C’est l’opportunité d’une arnaque un peu folle qui va progressivement grandement améliorer leur quotidien. Après avoir obtenu la falsification d’un diplôme, voilà le fils de la famille, Ki-woo, recommandé par un vieil ami mieux loti que lui, pour le remplacer et donner des cours d’anglais à la fille d’une riche famille des hauteurs de Séoul, les Park. L’entrevue se passe bien. Et Ki-woo entrevoit alors une autre opportunité : Puisque Mme Park est persuadée que son fils est un dessinateur de génie, il va lui conseiller de prendre un professeur de dessin et lui recommande l’une de ses connaissances, une art-thérapeute très prisée. Et c’est ainsi que Ki-jung, sa sœur hérite d’un job. Et qu’en est-il de la domestique et du chauffeur ? Les Kim avancent leurs pions sans que les Park ne soupçonnent la supercherie, mais pour combien de temps ? Certains auraient fait un film ne serait-ce qu’avec cette quadruple fantastique idée. Bong Joon Ho se chauffe tout doucement, lui.

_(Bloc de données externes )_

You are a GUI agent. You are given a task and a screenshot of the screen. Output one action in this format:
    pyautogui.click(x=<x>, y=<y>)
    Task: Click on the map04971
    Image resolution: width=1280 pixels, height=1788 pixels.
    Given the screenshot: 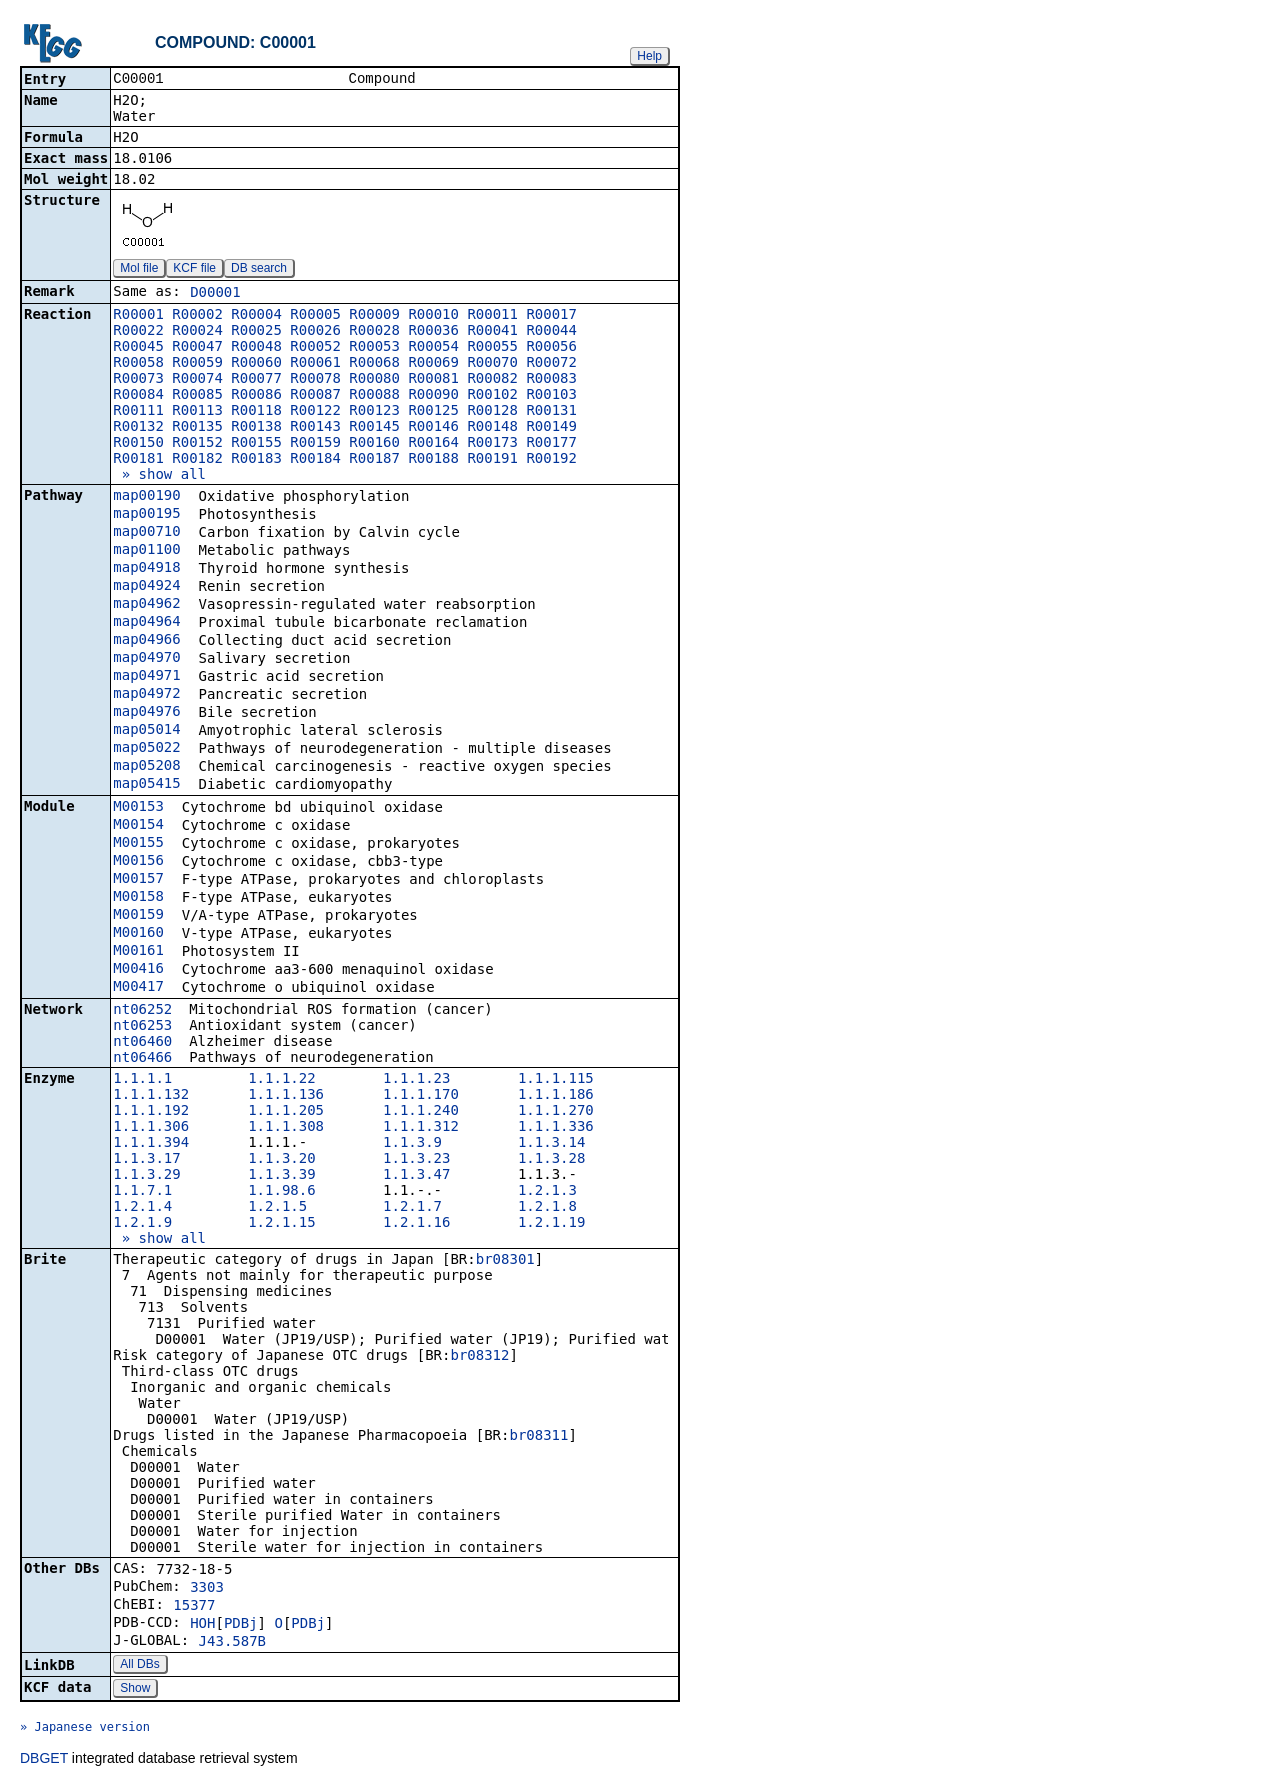 What is the action you would take?
    pyautogui.click(x=146, y=677)
    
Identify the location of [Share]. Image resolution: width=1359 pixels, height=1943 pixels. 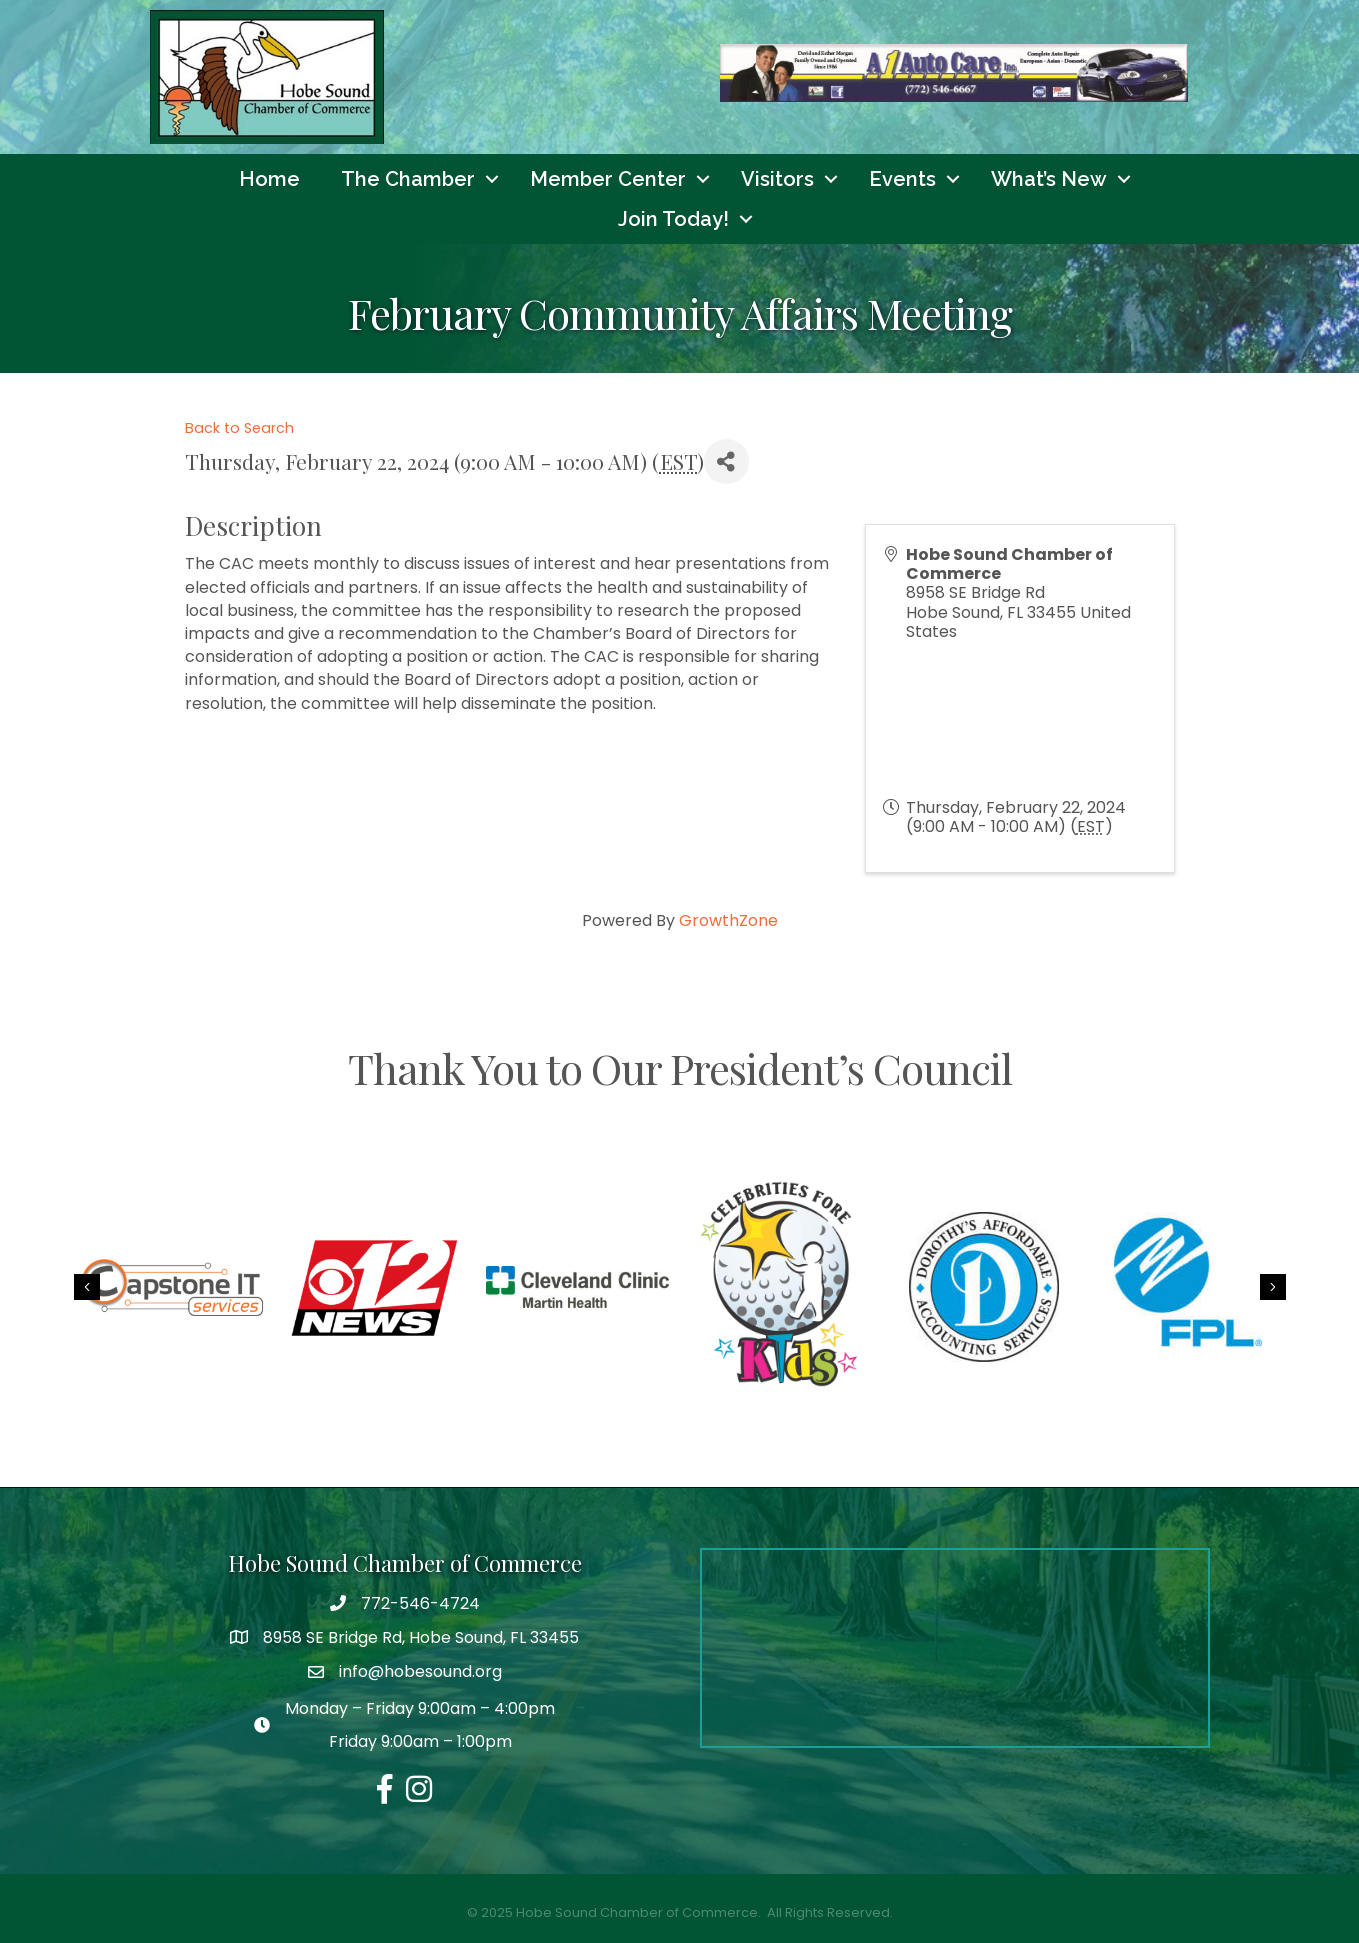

Il y a un élément sur lequel je tenais à revenir un peu. Lorsque la domestique est violemment évincée de son quotidien, de façon particulièrement dégueulasse – une histoire d’allergie à la peau de pêche transformée en menace de tuberculose – le film est tellement dans une mécanique burlesque torride à renfort d’un savant découpage comme on en ferait dans un film de braquage, et de plans ralentis, très composés, qu’il me gêne un peu, dans sa façon de nous faire jubiler en écrasant cette femme que le récit n’a pas creusé par cette famille, certes cruelle et malveillante, mais à laquelle on s’est forcément attaché depuis le tout premier plan. Là j’ai pensé que Bong allait peut-être trop loin. Mais le grand twist effacera magistralement ces doutes. Ça et sa manière de combiner si bien le drame et la comédie noire, la lutte des classes et le thriller horrifique, de jouer des ruptures de tons, des rebondissements. On en a pour notre argent.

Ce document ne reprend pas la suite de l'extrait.